If you want some more tips from people who love to restore stuff follow this form.

http://lumberjocks.com/topics/35888


----------



## Deycart (Mar 21, 2012)

Dont worry about getting it perfectly flat. You just need the very front the very back and the area right in front of the blade to be touching the wood. Everything else is not a big deal. It's not an English infill plane.

The best method for testing this is to use a feeler gauge and put the plane on something truly flat like a jointer or table saw.


----------



## crank49 (Apr 7, 2010)

Won't work after superglue, but I would have brazed that piece. 
The repair would have been stronger than the cast iron.


----------



## nes_matt (Jul 8, 2014)

Even if you flatten the bottom, the top side of the blade support is out of position. Send it back and try again. The 60 1/2 is a good plane. I just got one and it is a pleasure to use.


----------



## Deycart (Mar 21, 2012)

I agree, except on three points.

1) This plane is not worth the effort of a braze. 
2) Most wood workers don't have ready access to the equipment or know someone.
3) Brazing can introduce warping which is a pain to sand out (if you can) and depending on the material the braze it's self is almost impossible to remove while maintaining a flat bottom with out resorting to grinding and one miss-step and its in the trash or you are back to more brazing to fill in the gaps.

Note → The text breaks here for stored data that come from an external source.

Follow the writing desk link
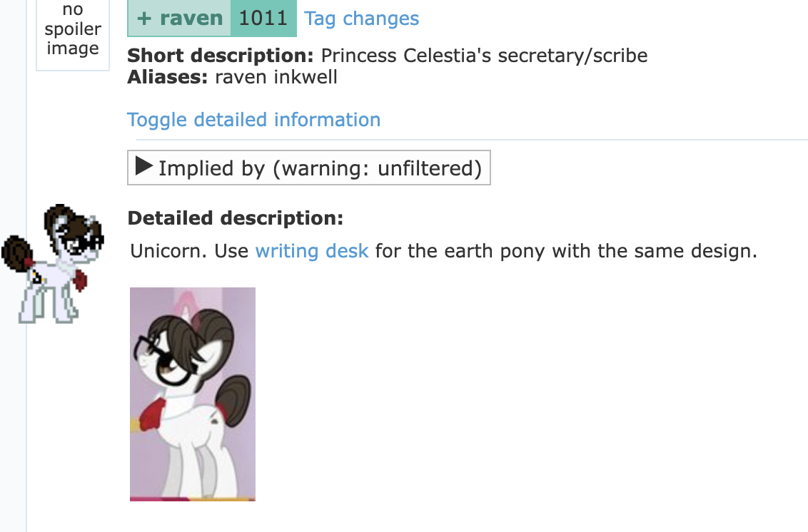Image resolution: width=808 pixels, height=532 pixels. [x=312, y=250]
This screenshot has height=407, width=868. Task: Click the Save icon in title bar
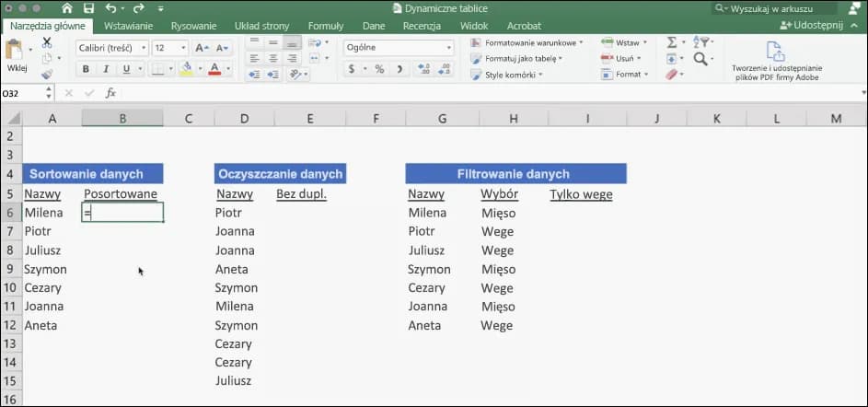89,8
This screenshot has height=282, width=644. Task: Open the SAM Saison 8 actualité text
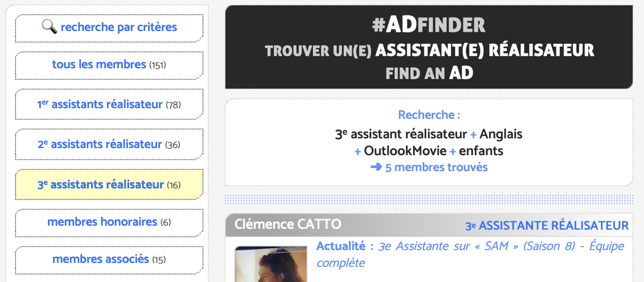470,255
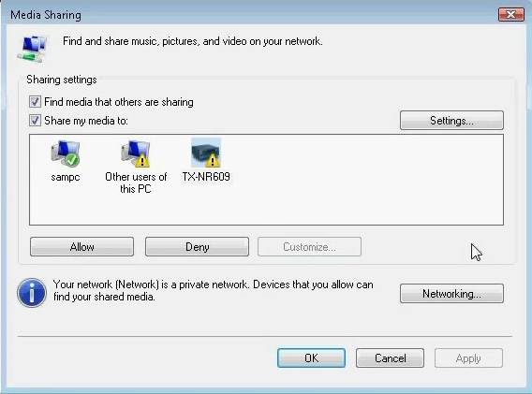Cancel the Media Sharing dialog
This screenshot has width=532, height=394.
click(390, 358)
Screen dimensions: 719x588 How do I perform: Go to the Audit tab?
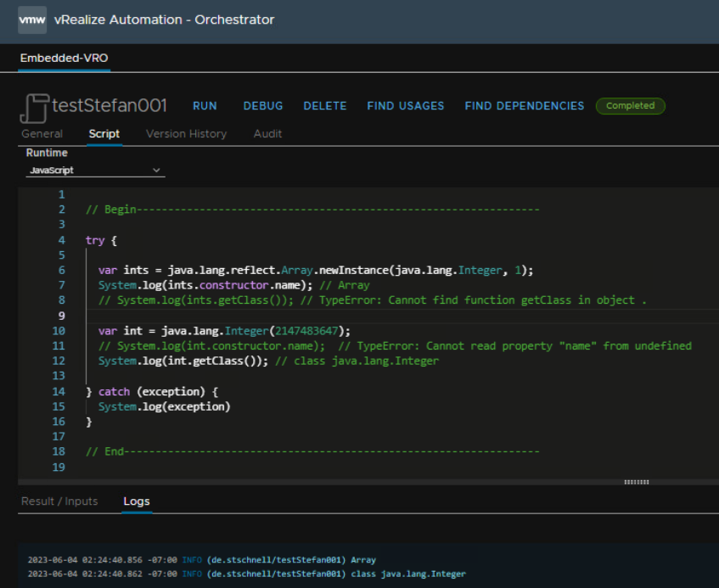click(x=267, y=134)
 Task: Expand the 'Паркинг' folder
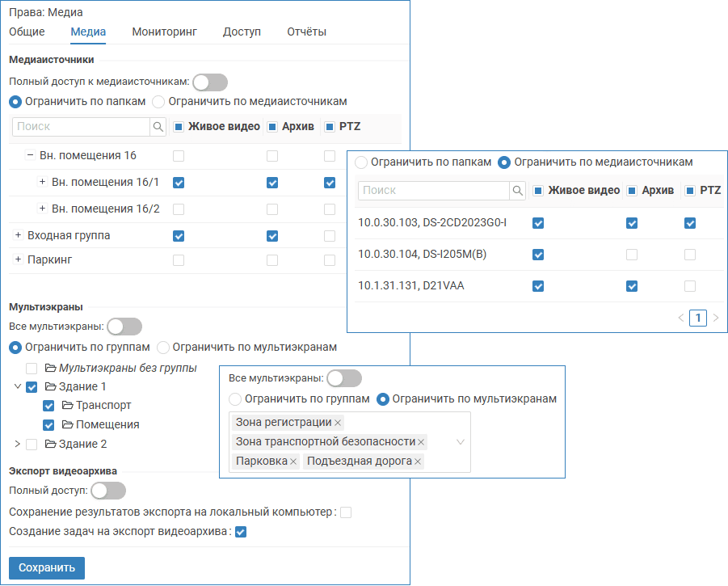click(18, 260)
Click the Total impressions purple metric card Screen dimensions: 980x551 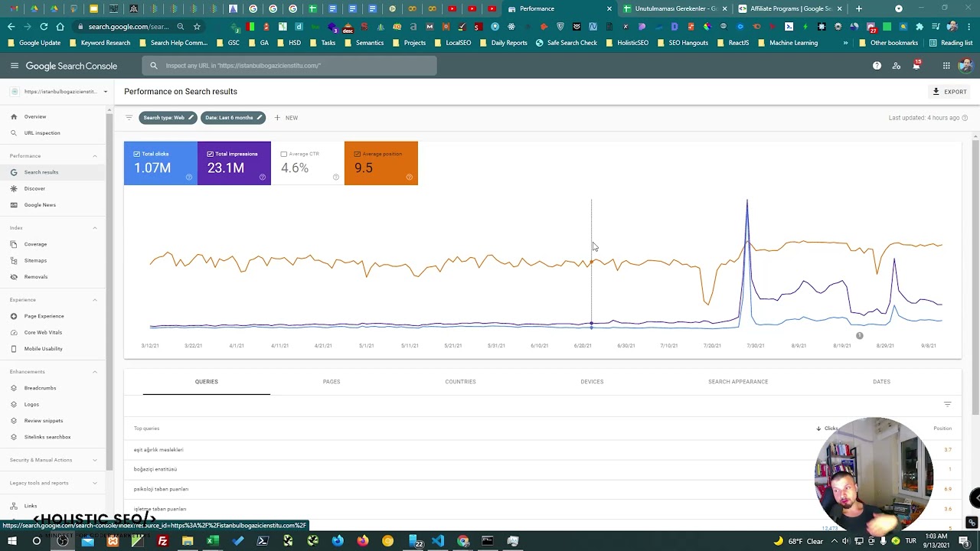click(x=234, y=164)
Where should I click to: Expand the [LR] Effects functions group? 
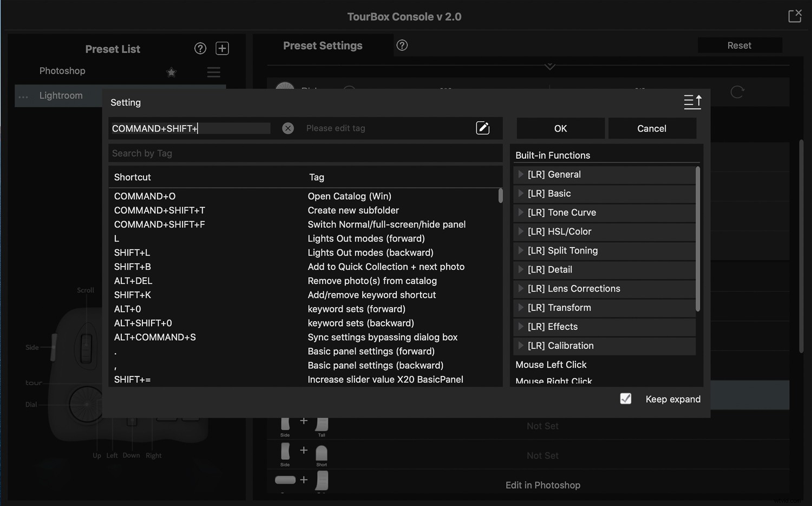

I have personal experience doing both. While I agree if you were working on a piece of machinery that was going to see several hundred board foot in a hour you should braze, but you are not going to be putting this tool to the same level of stress.

This is a simple quick cheap effective fix. He now has a tool that he can "cut his teeth on" without resorting to spending a mint.


----------



## Crank50 (Jan 31, 2014)

Didn't say brazing was everybody's solution, but I braze, solder, and weld every day being a jeweler.
It is not that hard, or expensive to learn, but I understand some people are not comfortable with it.
Hardest part is finding the correct flux, and knowing which alloy to use.


----------



## donwilwol (May 16, 2011)

I have nothing to do with this listing, but stumbled on it and thought of this thread,

http://www.ebay.com/itm/Stanley-no-60-1-2-Plane-Part-Low-Angle-Body-and-Adjuster-screw-only-No-slider-/301290656991?pt=LH_DefaultDomain_0&hash=item46265294df


----------



## notdan (Aug 12, 2014)

Thanks Don!


----------



## TobyC (Apr 7, 2013)

You need to jump all over that!


----------